On Black Friday, I was working on Spreedly along with my co-conspirators in that business, and one of them threw this out in to our Campfire chat room:

“The world is consuming today and we are producing.”

Now, I’m not anti-consumption by any means – I think the giving of gifts during the Christmas holidays is a wonderful thing, and to be encouraged. That said, there is something fun about being an entrepreneur and knowing that while most of the rest of the world is blithely acquiring, you’re spending some of your time quietly creating things of value for others to use and enjoy down the road. It’s like being part of a secret club, one to which everyone’s invited but few decide to join.

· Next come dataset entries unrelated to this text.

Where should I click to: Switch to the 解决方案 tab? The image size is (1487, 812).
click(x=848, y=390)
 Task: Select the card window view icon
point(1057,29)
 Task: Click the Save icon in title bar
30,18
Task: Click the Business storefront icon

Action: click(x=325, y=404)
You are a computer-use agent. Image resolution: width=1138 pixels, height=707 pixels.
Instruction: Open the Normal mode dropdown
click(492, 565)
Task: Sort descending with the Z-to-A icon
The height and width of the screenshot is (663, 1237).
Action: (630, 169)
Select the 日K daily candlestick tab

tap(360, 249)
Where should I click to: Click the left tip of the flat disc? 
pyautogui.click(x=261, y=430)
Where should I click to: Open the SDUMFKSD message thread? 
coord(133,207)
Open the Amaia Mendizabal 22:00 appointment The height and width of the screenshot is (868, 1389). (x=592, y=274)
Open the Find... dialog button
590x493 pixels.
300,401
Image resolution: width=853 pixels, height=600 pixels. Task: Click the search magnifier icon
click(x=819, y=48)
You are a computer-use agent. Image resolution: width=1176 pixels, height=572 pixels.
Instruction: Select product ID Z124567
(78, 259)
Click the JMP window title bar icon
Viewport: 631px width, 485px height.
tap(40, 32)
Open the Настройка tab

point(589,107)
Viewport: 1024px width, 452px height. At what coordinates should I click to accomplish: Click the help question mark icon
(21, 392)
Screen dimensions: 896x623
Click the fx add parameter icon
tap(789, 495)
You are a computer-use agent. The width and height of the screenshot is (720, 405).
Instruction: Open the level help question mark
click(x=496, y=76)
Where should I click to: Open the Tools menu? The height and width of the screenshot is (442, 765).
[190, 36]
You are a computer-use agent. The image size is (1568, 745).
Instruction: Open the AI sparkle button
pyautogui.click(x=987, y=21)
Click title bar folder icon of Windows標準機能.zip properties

And so as the holiday season shifts in to high gear, I wanted to give my fellow entrepreneurs a few reading ideas – between vacations and family time, there may not be a lot of opportunities to actually create, but while everybody else is watching the game, or having the annual politics discussion that accomplishes nothing, you can sneak off in to a corner and curl up with a good book. I guarantee that all of these books will make you think, and leave you with lots of good ideas for your business come 2011.

I’ll start with one you’ve probably already heard of, at least if you’ve talked to me about books in the past year. The Four Steps to the Epiphany by Steve Blank is one of the best business books I have ever read, and if you’ve even thought about starting a business it’s a must-read. Four Steps introduces the Customer Development process, whereby anyone can take their vision, get outside the building, and iteratively learn whether there’s actually a market for it.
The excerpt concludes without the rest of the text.